Work instruction> Beginning with the line that contains "The image size is (786, 995).", transcribe every line down to the end of the entries, exactly, and no other lines.

Record set>

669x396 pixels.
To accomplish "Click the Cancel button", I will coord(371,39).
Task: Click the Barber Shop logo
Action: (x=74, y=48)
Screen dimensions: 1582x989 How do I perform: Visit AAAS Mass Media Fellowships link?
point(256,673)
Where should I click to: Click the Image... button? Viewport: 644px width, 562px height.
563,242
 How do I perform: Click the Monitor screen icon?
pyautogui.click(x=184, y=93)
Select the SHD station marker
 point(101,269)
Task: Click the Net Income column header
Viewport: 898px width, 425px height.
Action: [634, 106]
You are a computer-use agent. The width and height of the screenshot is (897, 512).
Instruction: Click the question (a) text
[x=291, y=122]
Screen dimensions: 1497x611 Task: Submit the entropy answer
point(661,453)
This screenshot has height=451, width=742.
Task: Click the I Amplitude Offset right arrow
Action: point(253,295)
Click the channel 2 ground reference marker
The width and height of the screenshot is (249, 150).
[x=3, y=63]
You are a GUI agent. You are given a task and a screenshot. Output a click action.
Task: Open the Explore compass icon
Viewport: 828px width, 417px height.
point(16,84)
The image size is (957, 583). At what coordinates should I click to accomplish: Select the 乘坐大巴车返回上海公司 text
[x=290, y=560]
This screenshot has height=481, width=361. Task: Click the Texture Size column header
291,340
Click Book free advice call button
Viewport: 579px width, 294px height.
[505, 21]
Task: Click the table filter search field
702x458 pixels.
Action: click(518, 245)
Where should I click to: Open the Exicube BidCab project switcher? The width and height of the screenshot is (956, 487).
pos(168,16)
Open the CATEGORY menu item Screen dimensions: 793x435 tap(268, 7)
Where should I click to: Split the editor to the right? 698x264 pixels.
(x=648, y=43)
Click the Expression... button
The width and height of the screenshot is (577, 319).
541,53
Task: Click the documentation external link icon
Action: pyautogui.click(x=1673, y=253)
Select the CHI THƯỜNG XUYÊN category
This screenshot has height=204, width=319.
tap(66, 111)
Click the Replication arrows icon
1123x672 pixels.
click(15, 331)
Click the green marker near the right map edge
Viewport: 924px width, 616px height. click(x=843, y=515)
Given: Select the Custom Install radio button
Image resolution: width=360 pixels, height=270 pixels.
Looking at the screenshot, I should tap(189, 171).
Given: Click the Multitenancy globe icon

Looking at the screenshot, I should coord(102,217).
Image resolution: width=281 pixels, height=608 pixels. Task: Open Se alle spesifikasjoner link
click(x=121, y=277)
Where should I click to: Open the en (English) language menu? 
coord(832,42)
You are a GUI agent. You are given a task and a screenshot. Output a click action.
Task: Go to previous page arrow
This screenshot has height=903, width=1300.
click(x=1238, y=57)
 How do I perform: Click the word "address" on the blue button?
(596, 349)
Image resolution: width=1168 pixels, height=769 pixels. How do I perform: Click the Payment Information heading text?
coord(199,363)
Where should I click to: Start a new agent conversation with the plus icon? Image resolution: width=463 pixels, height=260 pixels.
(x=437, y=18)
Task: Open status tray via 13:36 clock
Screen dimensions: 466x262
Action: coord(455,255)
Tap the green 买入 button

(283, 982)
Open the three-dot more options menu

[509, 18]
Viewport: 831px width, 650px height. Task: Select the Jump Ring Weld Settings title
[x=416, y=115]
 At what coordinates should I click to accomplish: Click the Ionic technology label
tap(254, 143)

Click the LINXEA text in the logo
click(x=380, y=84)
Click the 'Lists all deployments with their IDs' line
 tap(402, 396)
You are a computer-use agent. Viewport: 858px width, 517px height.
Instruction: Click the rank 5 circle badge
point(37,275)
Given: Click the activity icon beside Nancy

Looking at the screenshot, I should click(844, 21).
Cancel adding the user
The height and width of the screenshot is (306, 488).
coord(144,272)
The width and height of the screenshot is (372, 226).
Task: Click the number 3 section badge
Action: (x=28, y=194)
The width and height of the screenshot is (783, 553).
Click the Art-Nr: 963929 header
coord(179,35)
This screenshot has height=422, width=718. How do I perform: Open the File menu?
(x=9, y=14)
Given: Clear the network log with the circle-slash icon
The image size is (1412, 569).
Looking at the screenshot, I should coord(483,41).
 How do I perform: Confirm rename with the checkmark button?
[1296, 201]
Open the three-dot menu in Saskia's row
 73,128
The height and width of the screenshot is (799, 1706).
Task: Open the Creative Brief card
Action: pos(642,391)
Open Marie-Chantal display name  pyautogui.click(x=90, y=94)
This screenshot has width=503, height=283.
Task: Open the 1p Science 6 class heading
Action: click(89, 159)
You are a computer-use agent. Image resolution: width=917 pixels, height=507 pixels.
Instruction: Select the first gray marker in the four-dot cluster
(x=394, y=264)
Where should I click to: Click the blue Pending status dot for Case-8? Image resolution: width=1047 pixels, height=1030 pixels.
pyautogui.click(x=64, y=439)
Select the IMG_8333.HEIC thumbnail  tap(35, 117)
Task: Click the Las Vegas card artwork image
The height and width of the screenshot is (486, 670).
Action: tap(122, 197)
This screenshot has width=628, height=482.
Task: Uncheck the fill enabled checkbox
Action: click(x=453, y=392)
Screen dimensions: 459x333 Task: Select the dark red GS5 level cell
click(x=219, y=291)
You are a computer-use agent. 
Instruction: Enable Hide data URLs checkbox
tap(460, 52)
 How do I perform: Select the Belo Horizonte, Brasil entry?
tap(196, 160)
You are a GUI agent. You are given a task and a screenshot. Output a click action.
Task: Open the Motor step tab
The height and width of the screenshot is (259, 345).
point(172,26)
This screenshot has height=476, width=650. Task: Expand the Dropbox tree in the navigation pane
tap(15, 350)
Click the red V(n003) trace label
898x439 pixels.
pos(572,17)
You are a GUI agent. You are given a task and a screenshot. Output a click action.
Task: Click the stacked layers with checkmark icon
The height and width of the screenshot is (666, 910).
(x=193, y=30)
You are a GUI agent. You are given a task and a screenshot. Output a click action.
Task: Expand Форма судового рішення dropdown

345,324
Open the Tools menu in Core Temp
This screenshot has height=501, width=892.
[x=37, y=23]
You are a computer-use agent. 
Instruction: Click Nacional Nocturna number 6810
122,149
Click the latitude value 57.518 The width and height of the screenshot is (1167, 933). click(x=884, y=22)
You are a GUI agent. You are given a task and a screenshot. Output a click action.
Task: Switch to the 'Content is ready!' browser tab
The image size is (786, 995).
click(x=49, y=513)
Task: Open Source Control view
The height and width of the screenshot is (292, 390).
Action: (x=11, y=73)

Solution>
The image size is (786, 995).
click(x=49, y=513)
Task: Open Source Control view
The height and width of the screenshot is (292, 390).
Action: (x=11, y=73)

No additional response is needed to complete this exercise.